[SOURCE]:
Using cf_xarray to infer attributes #193

rwegener2 · 2021-08-05T18:17:14Z

What was done

This PR adds the .cf.guess_coord_axis() and .cf.add_canonical_attributes() functions to the preprocessing component of the library. This will update the dataset with additional attributes in line with CF conventions that can be inferred by the cf_xarray library.

See: Issue #185

How it was done

Two lines were added to the rename_cmip6 function:

    ds = ds.cf.guess_coord_axis()
    ds = ds.cf.add_canonical_attributes()

I put them in the rename_cmip6 function in preprocessing.py because it seemed to semantically fit, but I'm certainly open to moving them if there's a better spot.

Testing

I added an additional assertion to the test_rename_cmip6 function in test_preprocessing.py. The test is weak mostly because there isn't a lot that is guaranteed to be true after running the additional steps here. The one check I added (because I believe it should always be true) is that history is present in the global attributes. I could certainly be convinced that this in unnecessary and the test should be removed.

WIP

This is a Work In Progress because I actually can't get the test to pass (😱). When I use my local version of the library it works just fine so I'm not sure why the tests are working. I thought I'd still post this, though, since the necessity of the test is questionable, before spending oodles of time debugging it.

Seeing the test problem

Personally I ran my tests with python -m pytest . in my conda activated environment.
This PR has a slightly annoying number of print statements, which I left in to help demonstrate how it seems that the preprocessing file is correctly using the new lines of code but (at least for me) the tests aren't. I print the dataset keys in both the preprocessing file and the test file to show the error.

Code I use to manually test, since the regular test is failing

import numpy as np
import xarray as xr

from cmip6_preprocessing.preprocessing import rename_cmip6, cmip6_renaming_dict

def create_test_ds(xname, yname, zname, xlen, ylen, zlen):
    x = np.linspace(0, 359, xlen)
    y = np.linspace(-90, 89, ylen)
    z = np.linspace(0, 5000, zlen)

    data = np.random.rand(len(x), len(y), len(z))
    ds = xr.DataArray(data, coords=[(xname, x), (yname, y), (zname, z)]).to_dataset(name="test")
    ds.attrs["source_id"] = "test_id"
    # if x and y are not lon and lat, add lon and lat to make sure there are no conflicts
    lon = ds[xname] * xr.ones_like(ds[yname])
    lat = xr.ones_like(ds[xname]) * ds[yname]
    if xname != "lon" and yname != "lat":
        ds = ds.assign_coords(lon=lon, lat=lat)
    else:
        ds = ds.assign_coords(longitude=lon, latitude=lat)
        return ds


ds = create_test_ds('i', 'j', 'lev', 10, 5, 6)
ds_renamed = rename_cmip6(ds, cmip6_renaming_dict())

[EXERCISE MATERIALS]:

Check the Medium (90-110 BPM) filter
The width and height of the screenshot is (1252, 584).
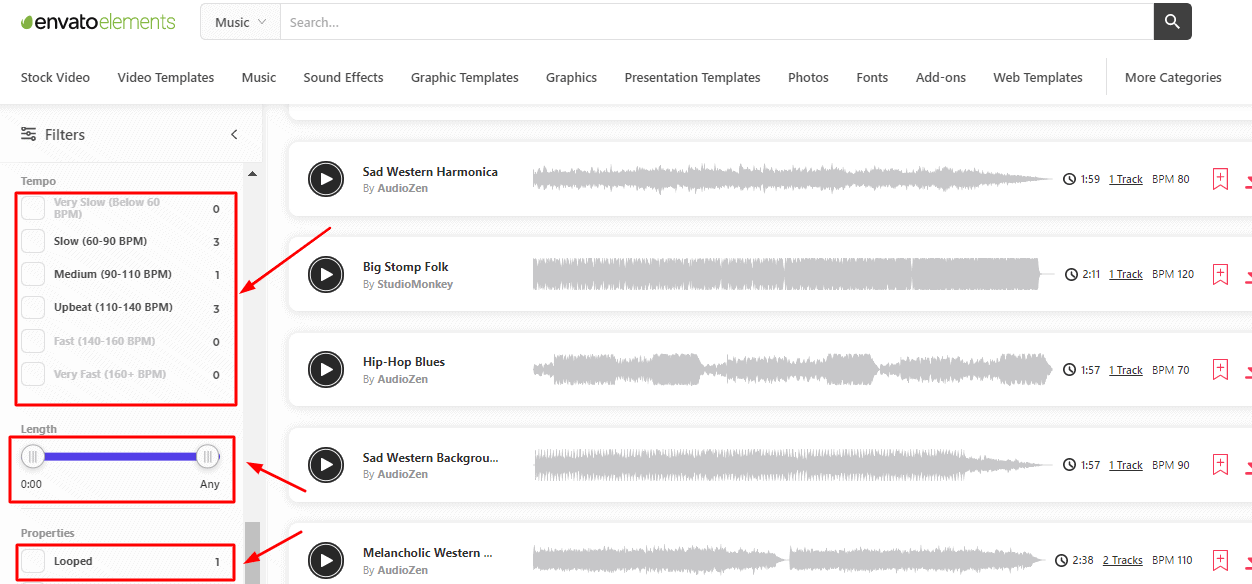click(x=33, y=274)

...

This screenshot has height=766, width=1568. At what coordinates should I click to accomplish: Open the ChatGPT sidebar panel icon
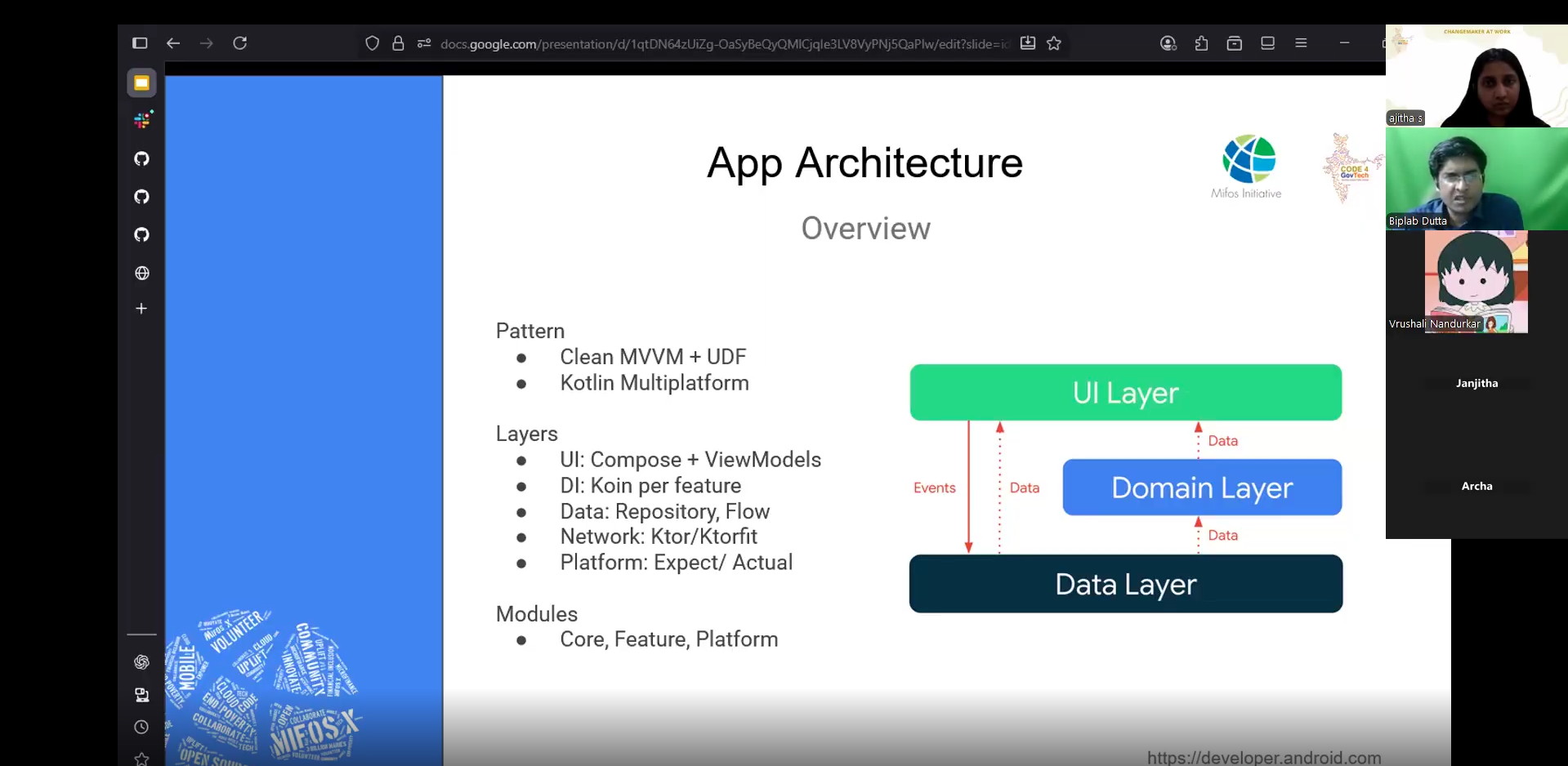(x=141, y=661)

[WHAT YOU NEED TO DO]:
- 1) Print the portion of the cf_xarray pull request that runs from "y = np.linspace(-90, 89, ylen)" up to and including "ds[xname] * xr.ones_like(ds[yname])".
- 2) Scale the lines of the listing from the line with "Check the Medium (90-110 BPM) filter" up to and including the line with "click(x=33, y=274)" by writing them out again with their requests, multiplying every click coordinate in the answers by 1.65 and rounding to whole numbers, halves up. Give only those lines, and leave the pictures out.

[FINAL ANSWERS]:
- 1)
y = np.linspace(-90, 89, ylen)
    z = np.linspace(0, 5000, zlen)

    data = np.random.rand(len(x), len(y), len(z))
    ds = xr.DataArray(data, coords=[(xname, x), (yname, y), (zname, z)]).to_dataset(name="test")
    ds.attrs["source_id"] = "test_id"
    # if x and y are not lon and lat, add lon and lat to make sure there are no conflicts
    lon = ds[xname] * xr.ones_like(ds[yname])

- 2)
Check the Medium (90-110 BPM) filter
The width and height of the screenshot is (1252, 584).
click(x=54, y=452)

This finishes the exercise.